◆ Goal of the exercise: Search the data for "Riqueza" and copy every matching line.

[Records from a collection]
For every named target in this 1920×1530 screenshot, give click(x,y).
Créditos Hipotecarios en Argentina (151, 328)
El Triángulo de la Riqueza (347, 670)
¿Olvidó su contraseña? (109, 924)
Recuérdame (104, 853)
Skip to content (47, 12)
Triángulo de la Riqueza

◆ Exercise response:
El Triángulo de la Riqueza (347, 670)
Triángulo de la Riqueza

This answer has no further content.